Croire cela et endurer certaines heures d’agonie est impossible et fait comprendre les pires désespoirs.

Comme c’est bon et plus simple de croire à l’Amour qui gouverne le monde, au mystère que nous comprendrons un jour, au commandement divin, le seul, celui qui sauve : le commandement de l’Amour qui embrasse et comprend tous les autres.


XXIV

Protestation


« Ah ! madame Fadette, c’est facile quand on est tranquillement assise à son bureau, de prodiguer les bons conseils aux jeunes femmes : « Souriez à vos maris grognons ; ne vous croyez pas malheureuses parce que vous avez beaucoup d’enfants ; soyez économes et travailleuses ; que votre mari ne s’aperçoi- ve pas de vos ennuis ; sacrifiez-vous sans cesse… et vous serez heureuses ! » Ô madame, il est bien chimérique le bonheur que vous créez, avec votre plume active, au moyen de devoirs accumulés les uns sur les autres ! Mais n’avez-vous jamais pensé qu’il finit par y avoir tant de devoirs, et de formes si disparates, que l’équilibre est rompu, et qu’ils s’écroulent en écrasant celle qui a eu la présomption de les accepter tous ? Vous dites des choses sages : à les lire, elles paraissent la vérité facile à vivre, mais la réalité est plus vraie encore, et aucune jolie phrase ne l’empêchera d’être dure et, dans certains cas, d’une injustice révoltante. La réalité, c’est ma vie et celle de tant de jeunes femmes sacrifiées à la légèreté, à l’égoïsme et à l’immoralité des hommes qui nous ont épousées par caprice et qui nous délaissent pour satisfaire de nouveaux caprices.

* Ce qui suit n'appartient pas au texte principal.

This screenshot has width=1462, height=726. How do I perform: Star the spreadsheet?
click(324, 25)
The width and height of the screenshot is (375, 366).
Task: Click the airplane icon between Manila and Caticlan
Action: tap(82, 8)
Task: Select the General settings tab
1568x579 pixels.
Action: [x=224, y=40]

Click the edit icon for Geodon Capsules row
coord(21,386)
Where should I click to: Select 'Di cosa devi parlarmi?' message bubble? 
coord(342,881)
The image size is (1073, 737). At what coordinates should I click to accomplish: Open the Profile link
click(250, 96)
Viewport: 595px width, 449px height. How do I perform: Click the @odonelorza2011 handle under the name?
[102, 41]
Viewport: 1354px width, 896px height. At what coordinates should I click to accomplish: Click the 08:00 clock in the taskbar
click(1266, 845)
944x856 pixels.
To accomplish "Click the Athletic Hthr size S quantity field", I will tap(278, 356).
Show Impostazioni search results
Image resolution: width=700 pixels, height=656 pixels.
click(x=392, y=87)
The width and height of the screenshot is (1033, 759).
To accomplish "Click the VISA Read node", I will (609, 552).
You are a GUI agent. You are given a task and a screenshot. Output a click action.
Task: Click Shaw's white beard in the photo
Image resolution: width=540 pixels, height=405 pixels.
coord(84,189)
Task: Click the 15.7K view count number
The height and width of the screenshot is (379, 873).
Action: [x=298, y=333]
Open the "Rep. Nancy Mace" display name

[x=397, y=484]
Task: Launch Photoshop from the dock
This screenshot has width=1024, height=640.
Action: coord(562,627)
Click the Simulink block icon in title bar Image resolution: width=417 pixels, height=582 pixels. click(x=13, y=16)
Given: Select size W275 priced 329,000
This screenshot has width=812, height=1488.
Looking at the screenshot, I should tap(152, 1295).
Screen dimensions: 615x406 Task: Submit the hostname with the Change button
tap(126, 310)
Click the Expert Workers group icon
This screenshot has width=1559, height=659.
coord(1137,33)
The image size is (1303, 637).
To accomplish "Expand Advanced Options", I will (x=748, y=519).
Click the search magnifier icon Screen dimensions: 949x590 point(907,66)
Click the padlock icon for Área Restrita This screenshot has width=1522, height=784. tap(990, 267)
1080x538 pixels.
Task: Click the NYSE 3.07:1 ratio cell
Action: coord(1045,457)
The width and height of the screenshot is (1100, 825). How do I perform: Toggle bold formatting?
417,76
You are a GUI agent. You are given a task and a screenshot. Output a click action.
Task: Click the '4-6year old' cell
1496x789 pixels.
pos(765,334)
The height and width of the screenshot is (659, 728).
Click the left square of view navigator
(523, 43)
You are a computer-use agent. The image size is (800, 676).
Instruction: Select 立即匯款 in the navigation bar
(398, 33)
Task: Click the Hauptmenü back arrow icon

Ils viennent à la maison pour y manger et quelquefois pour y dormir ; ils fréquentent leur club, les buvettes, et autres lieux encore moins respectables. Leur travail leur donnerait de quoi faire vivre leur famille dans l’aisance, mais ils prennent la part du lion pour leurs plaisirs, et ils crient ensuite à l’extravagance quand il leur faut pourvoir aux nécessités de la famille. Leur femme travaille plus qu’aucune servante ne consentirait à le faire même pour un salaire élevé, mais elle n’a jamais un sou à elle, et il faut qu’elle mendie de son mari l’argent qu’elle doit au boulanger et au laitier. Du matin au soir elle travaille, et elle passe bien des nuits sans sommeil à prendre soin de ses petits enfants ; elle ne se trouverait pourtant pas malheureuse si elle était aimée et si son mari était bon pour elle. D’ailleurs, elle ne se plaint pas, c’est lui qui est la victime. Sa maison est mal tenue, son argent est gaspillé, les enfants crient le jour et la nuit parce qu’ils sont mal élevés et mal soignés ! etc., etc.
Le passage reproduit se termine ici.